Each entry below is to be transcribed exactly.
*-*-*
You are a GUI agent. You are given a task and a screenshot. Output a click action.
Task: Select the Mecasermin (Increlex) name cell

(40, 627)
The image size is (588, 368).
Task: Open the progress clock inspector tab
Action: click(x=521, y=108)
*-*-*
■ **Answer space**
You are a GUI agent. You are given a task and a screenshot. Output a click action.
Task: Select the Mecasermin (Increlex) name cell

(40, 627)
The image size is (588, 368).
Task: Open the progress clock inspector tab
Action: click(x=521, y=108)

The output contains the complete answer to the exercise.